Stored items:
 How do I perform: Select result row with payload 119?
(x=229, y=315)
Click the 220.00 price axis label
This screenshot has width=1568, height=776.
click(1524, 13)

YOUR INSTRUCTIONS ▸
Output all of the entries, exactly as they are written.

WRITTEN SOLUTION ▸
 How do I perform: Select result row with payload 119?
(x=229, y=315)
Click the 220.00 price axis label
This screenshot has width=1568, height=776.
click(1524, 13)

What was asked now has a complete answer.